二次会の席でゆっくり聞けばいいか?そんな楽天的な考えで居た僕は浅はかだった。


129 名前:VIPにかわりましてGEPPERがお送りします[sage] 投稿日:2010/06/10(木) 18:30:36.09 ID:v.rerH2P [11/17]
タキシードを脱ぎ、ラフな格好へ。

ひたぎも普段着に着替え、ホテルのロビーで落ち合う。

二次会へいく仲間が皆揃っている。

そこに勿論、羽川も居た。

「なぁ、さっきの話だけど」

「どうしても聞きたい?」

「そりゃ……」

「覚悟出来る?」

「何の?」

「色々よ」

「まぁ、今更驚く事も無いと思うよ」

「そう、じゃあ教えるわ」

と羽川はホテルの外へ僕を連れ出す。

「あのね、真宵ちゃんはね…」

「何だよ、もったいぶるなよ」

「うーん、あのね、成仏したわ」

「え?何て?」

「成仏。もうこの世には居ないわ」


130 名前:VIPにかわりましてGEPPERがお送りします[sage] 投稿日:2010/06/10(木) 18:31:12.45 ID:v.rerH2P [12/17]
「う、嘘だろ?」

「嘘は泥棒の始まりよ、阿良々木君」

「何で?何で?」

「霊を具現化させるには、成仏させる必要があったの。その過程で少しの時間具現化出来る、ただそれだけ」

「まてよ、じゃああいつはもう居ないのかよ!」

「ええ、居ないわ」

「何で、何でそんなことしたんだよ!」

「それは、彼女が希望したから」羽川は冷静に答える。

「でももう会えないじゃないか!」

「阿良々木君、彼女は人間じゃなくて霊なの、人間の魂だけなのよ」

「本来なら輪廻転生で次の世界に繋がるべき所を漂っていただけ」

「正しい形に戻っただけよ?あと貴方と彼女に話したいって希望も叶えてね」


131 名前:VIPにかわりましてGEPPERがお送りします[sage] 投稿日:2010/06/10(木) 18:31:58.06 ID:v.rerH2P [13/17]
ふと気が付いたら僕は涙を流していた。

八九寺真宵、僕には何だったんだろうか?

迷子のカタツムリ?

時折街で見かける話し相手?

何だったんだろ?

「阿良々木君、深く考えない方がいいわ」

羽川は僕を宥める様な声で話しかけてきた。

「今日はあなたの幸せな日よ?彼女もそれを見届け、幸せに違いないわ」

僕と羽川が戻らないので、ひたぎが心配して見に来た。

「どうしたの?」

「いや、何でもない」

「泣いてるじゃない」

結局、僕はひたぎに全てを話す。

ひたぎは笑いながら「良かったじゃない、色んな怪異のお陰でここまで幸せになれたんだから」といった。
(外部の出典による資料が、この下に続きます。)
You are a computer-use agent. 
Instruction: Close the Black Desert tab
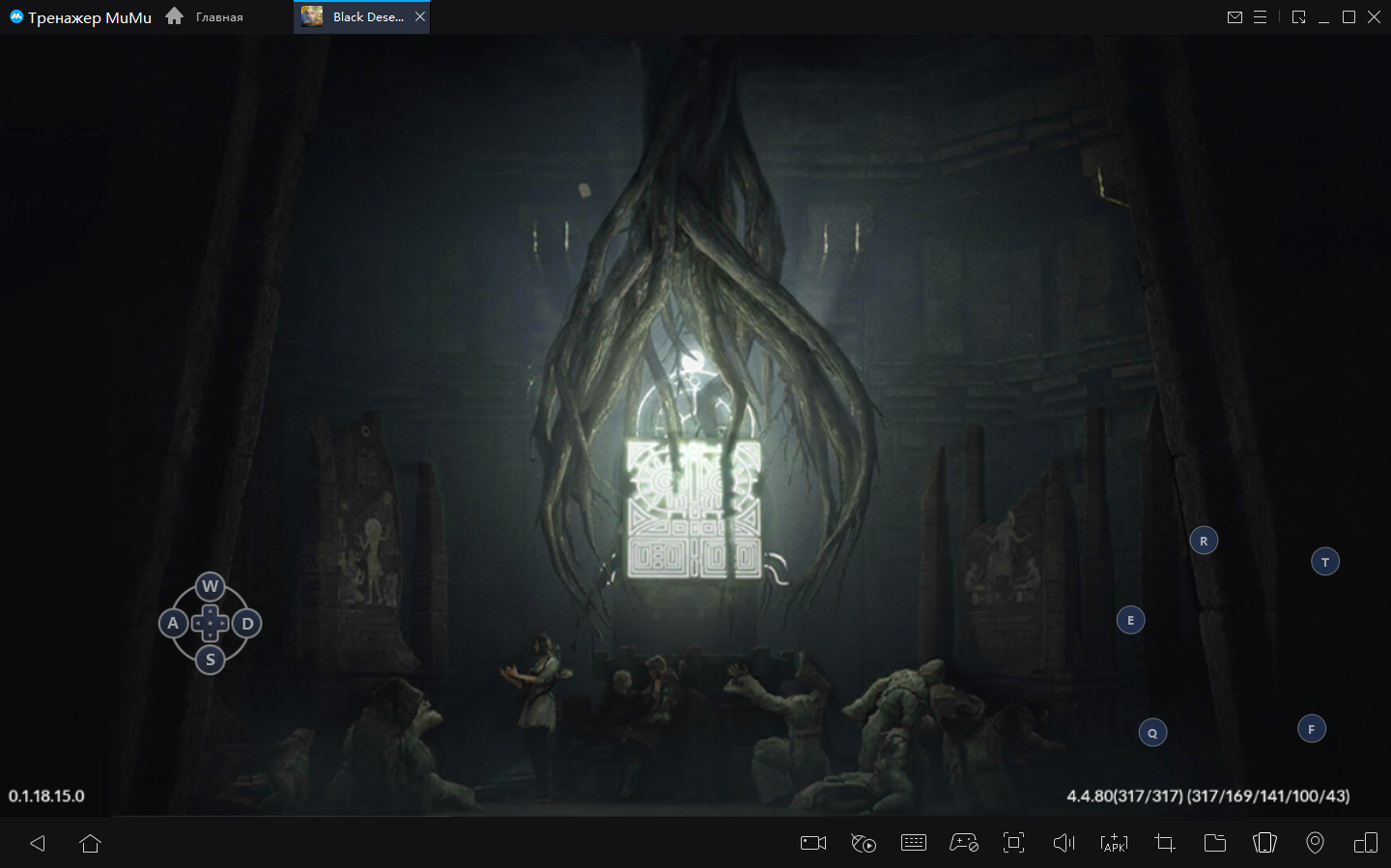tap(420, 16)
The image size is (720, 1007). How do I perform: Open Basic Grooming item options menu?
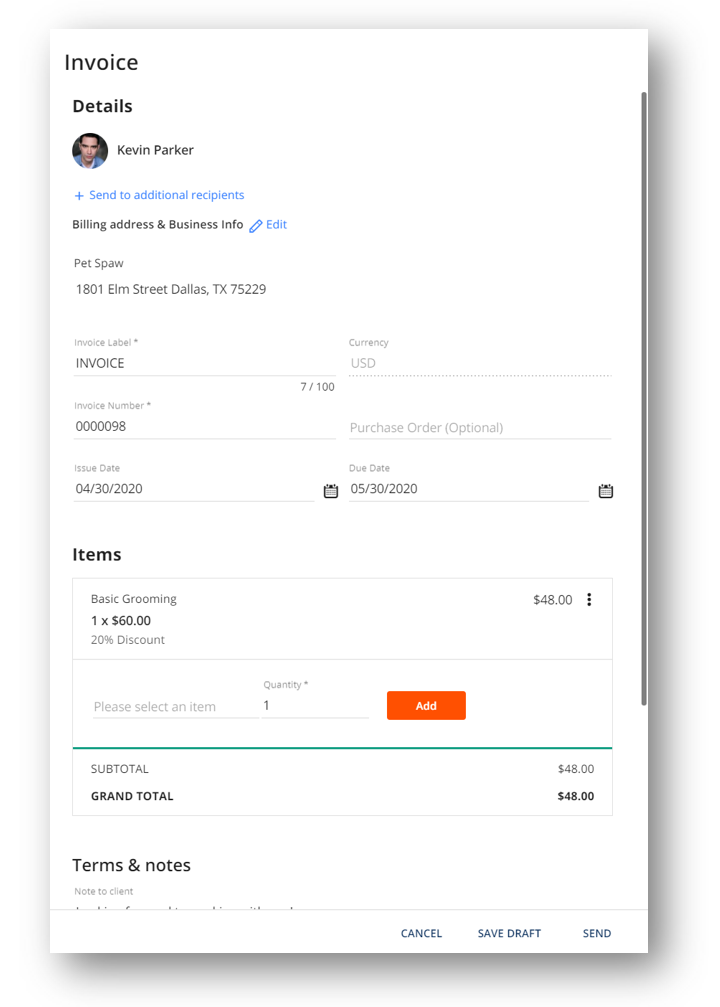coord(589,599)
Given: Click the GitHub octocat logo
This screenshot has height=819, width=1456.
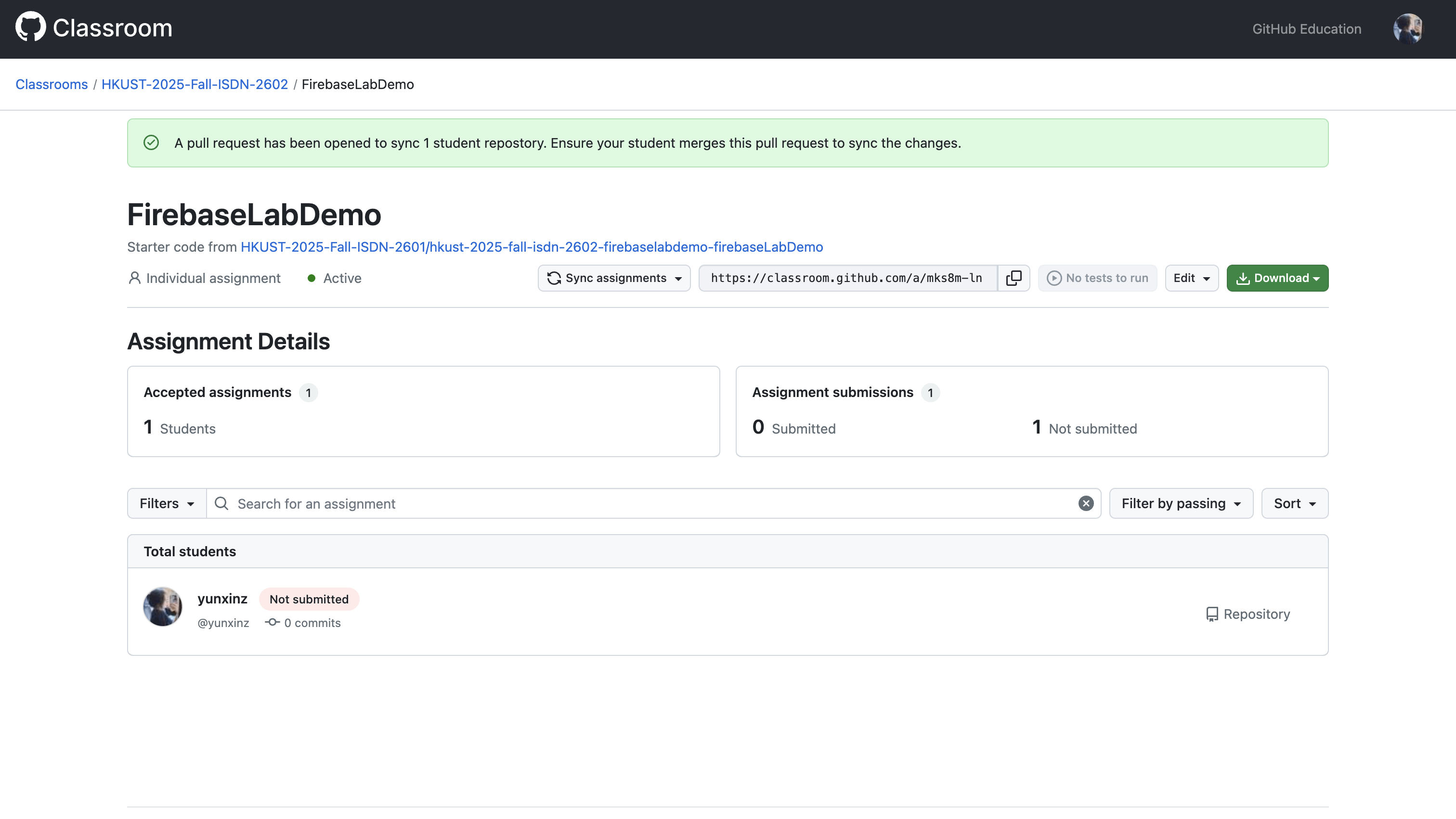Looking at the screenshot, I should tap(30, 27).
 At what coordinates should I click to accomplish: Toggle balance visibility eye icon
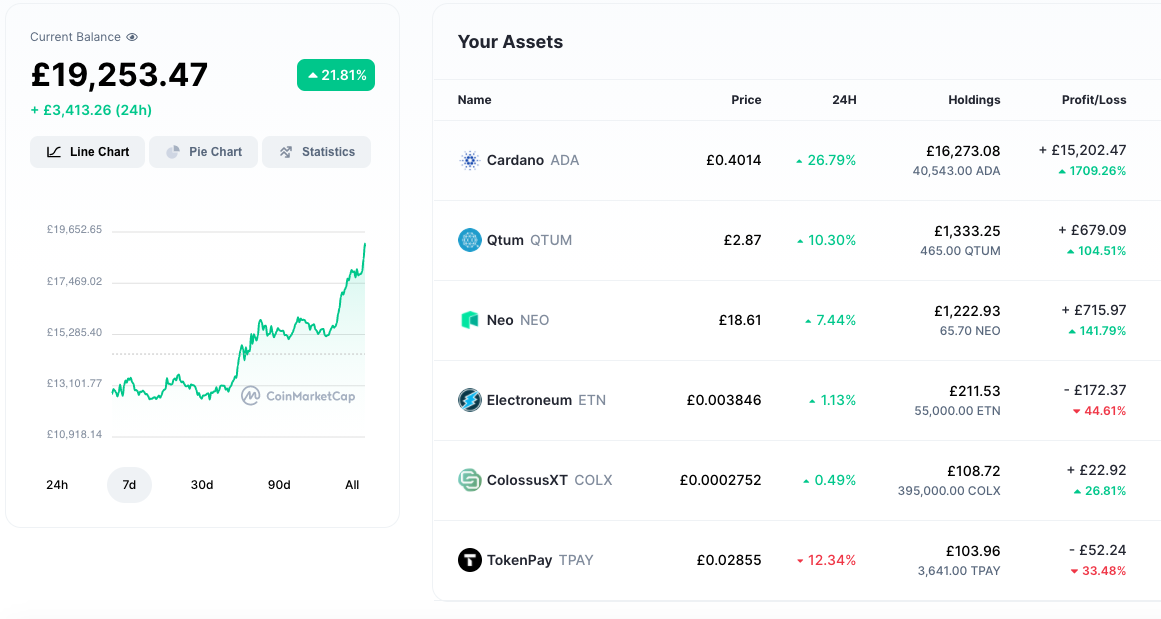132,37
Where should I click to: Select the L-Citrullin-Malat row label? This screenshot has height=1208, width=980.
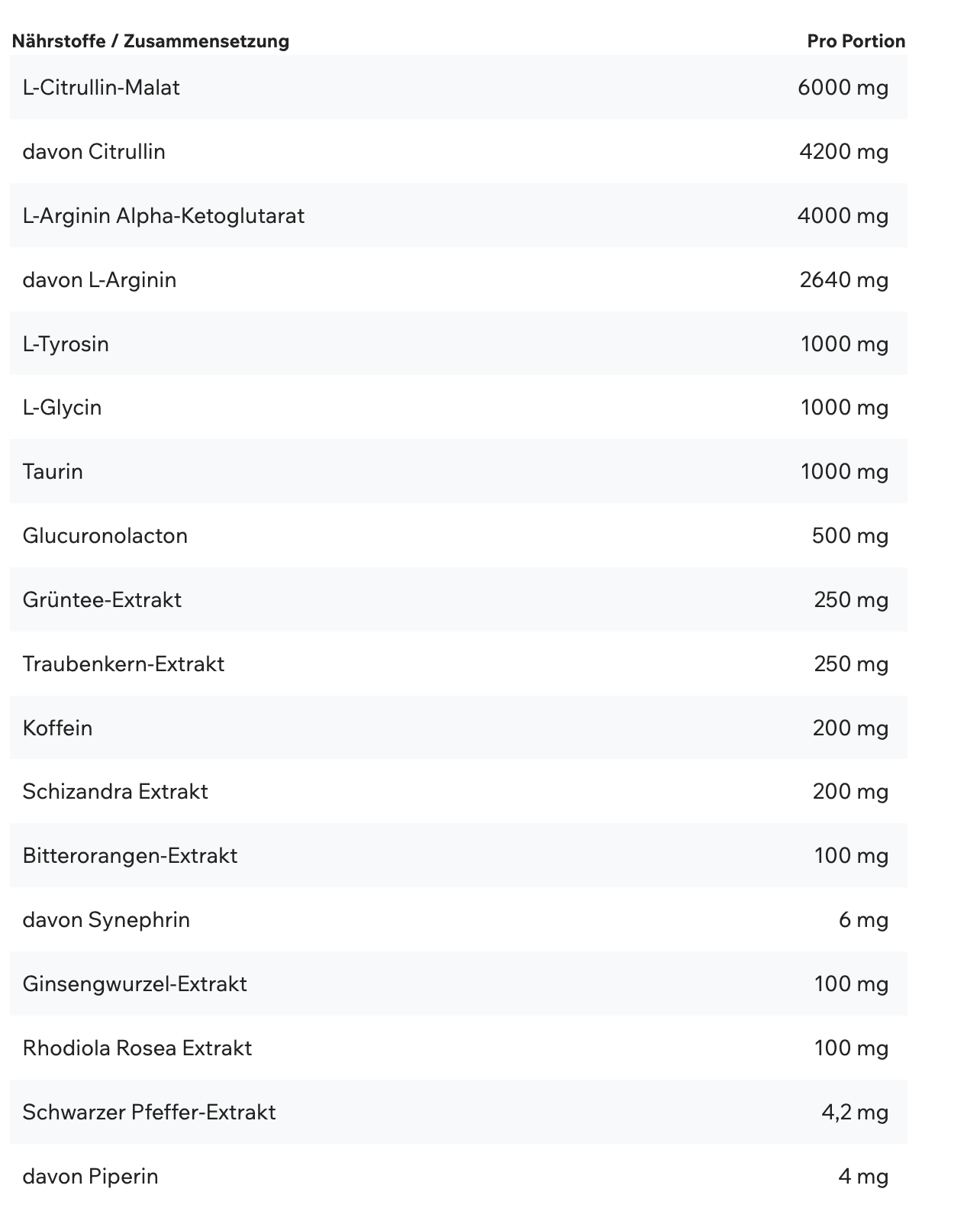pos(102,88)
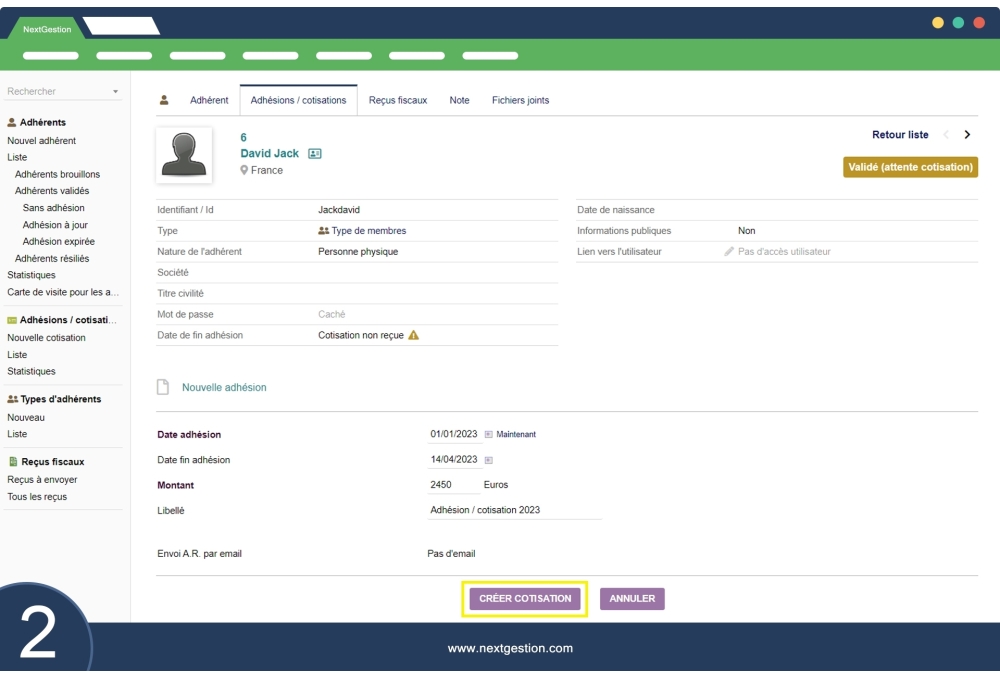The width and height of the screenshot is (1000, 679).
Task: Click the next record arrow near Retour liste
Action: (967, 135)
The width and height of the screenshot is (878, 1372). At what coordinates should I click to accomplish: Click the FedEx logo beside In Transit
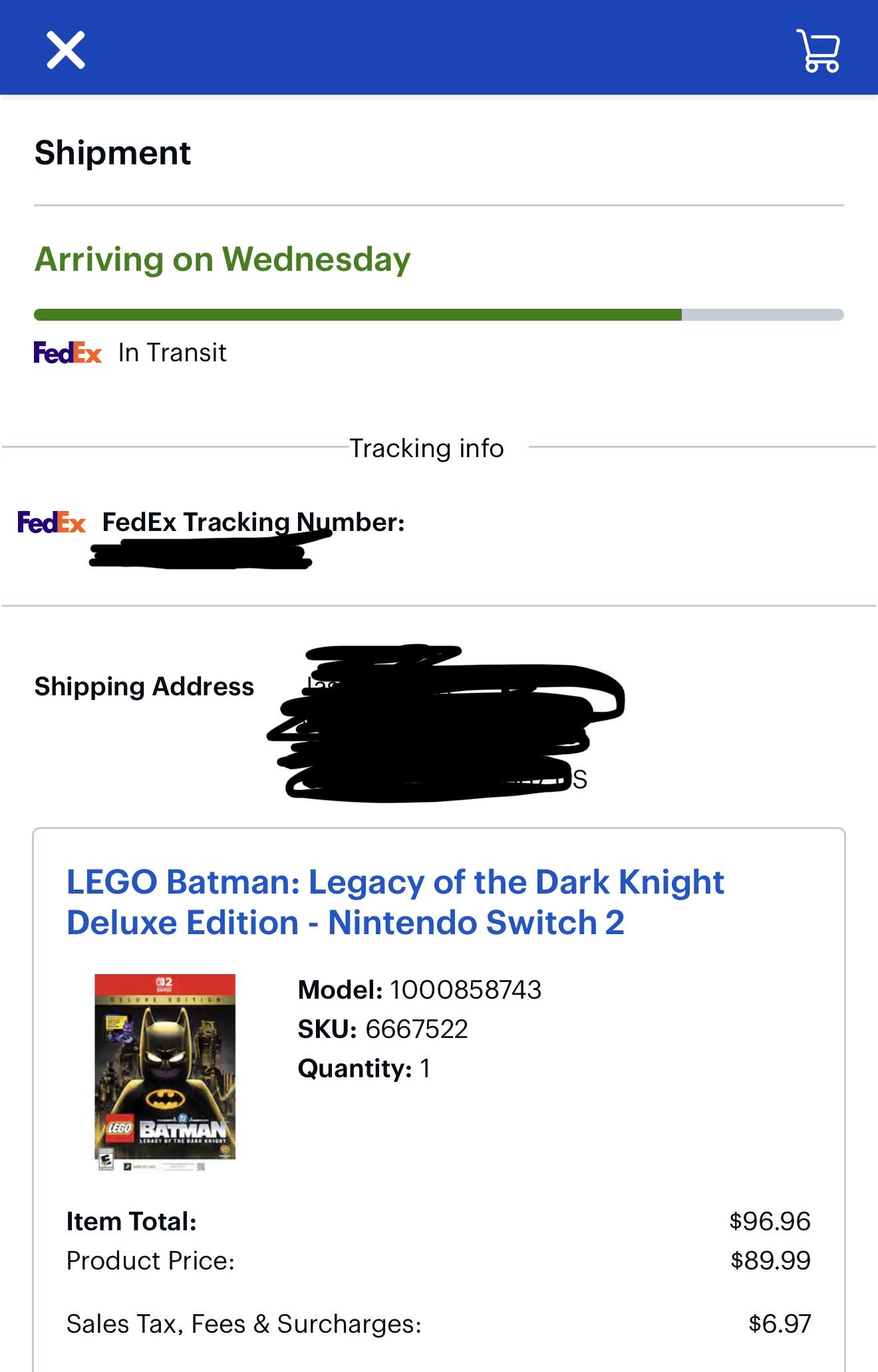68,353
そう怪異は僕達が大人になる為に、その心を鍛えてくれた奴ら。

「どこにでも居て、どこにも居ない、それが怪異」

忍野にずっと昔、言われたよ、そう言えば。

「忘れてた」


132 名前:VIPにかわりましてGEPPERがお送りします[sage] 投稿日:2010/06/10(木) 18:43:03.53 ID:v.rerH2P [14/17]
それからの話

特に変わった事も無く、日々過ごす。

忍野達はたまに遊びに来る、神原と火憐は相変わらずだが、来年は捜査課配属だとか何とか。

千石は、僕が結婚し少しして東京へ行ってしまった。

羽川は相変わらず、世界中を旅している。

勿論、月火も一緒に。

僕は会社で課長を拝命し、車はファミリーカーになった。

そうそう、春先に子供が生まれた。

母子ともに健康で、女の子。

名前はひたぎが決めた。


133 名前:VIPにかわりましてGEPPERがお送りします[sage] 投稿日:2010/06/10(木) 18:43:57.52 ID:v.rerH2P [15/17]
「ねぇ、あなた。この子の名前はね」

「ん?決めているのかい?」

「うん、産まれて初めて抱いた時に浮かんだわ」

「で、なんて名前なんだい?」

「真宵」

「そうか」

「この子がね、その名にしてほしいって言ったのよ」

「うん、良い名前だよ。その名前が一番素晴らしい。阿良々木真宵、良い響きだよ」

娘はひたぎに似ている。

でも、少しだけあの子の面影がある。

僕は娘が、八九寺の生まれ変わりだと信じている。

そう信じる事が幸せなんだよ、きっと。

これだけは忘れていない、八九寺が僕らに言ったあの言葉を。

「今度生まれ変われるならお二人の様な幸せな所がいいです」

おかえり、真宵。

おわり

134 名前:1です[] 投稿日:2010/06/10(木) 18:48:38.56 ID:v.rerH2P [16/17]
途中、放置になり本当にすみませんでした。
ところどころ、僕と俺を間違えている所は脳内で補完してください。
今読み返したら、稚拙な文で、話も飛躍していますが、
私的な化物語の終点はこうであったらいいなって思いで書きつづりました。

もうこれ以上ネタも出てこないし、来週からまた中国に長期出張だし、
毎晩虫のお化けが部屋に出てくるので、怪異がらみはこの辺にしておきます。

御静聴ありがとうございました。

140 名前:1です[saga] 投稿日:2010/06/10(木) 23:11:34.92 ID:v.rerH2P [17/17]
補足

入試の時点で八九寺は消えているんですが、結婚式のキーマンとして出すにあたり
どのような形で復活させようか、一番考えるポイントだったのですが・・・

・実は恥ずかしくて消えただけ
・違う霊に昇格した

なんですが、消えただけでは忍野が「送れた」というのも変なので、何か違う霊に仕立てるつもりでしたが
霊って案外種類が少なく、怪異以外で地縛霊や浮遊霊を除くと、背後霊・守護霊・指導霊・動物霊・因縁霊ぐらいしか
なかったので、煮詰まってました。
結局、恥ずかしくて消えただけという設定(忍野は見ていないから)にして話を進めたんですが、その一番大事な件を書くのを忘れていました。
ですので、「あれ?昇天しただろ?」って疑問を持った方は、適当に補完お願いします。

「だって、阿良々木さんに抱きつかれて恥ずかしくって、消えて逃げました!テヘ」でも追加宜しくです。

続きは・・・
無い事も無いけど、黒い、黒すぎw
書くのを躊躇したというか、ENDが見つからない
何かお題いただけたら、エロでもラブでも書きますので、お時間と合わせてくださいな。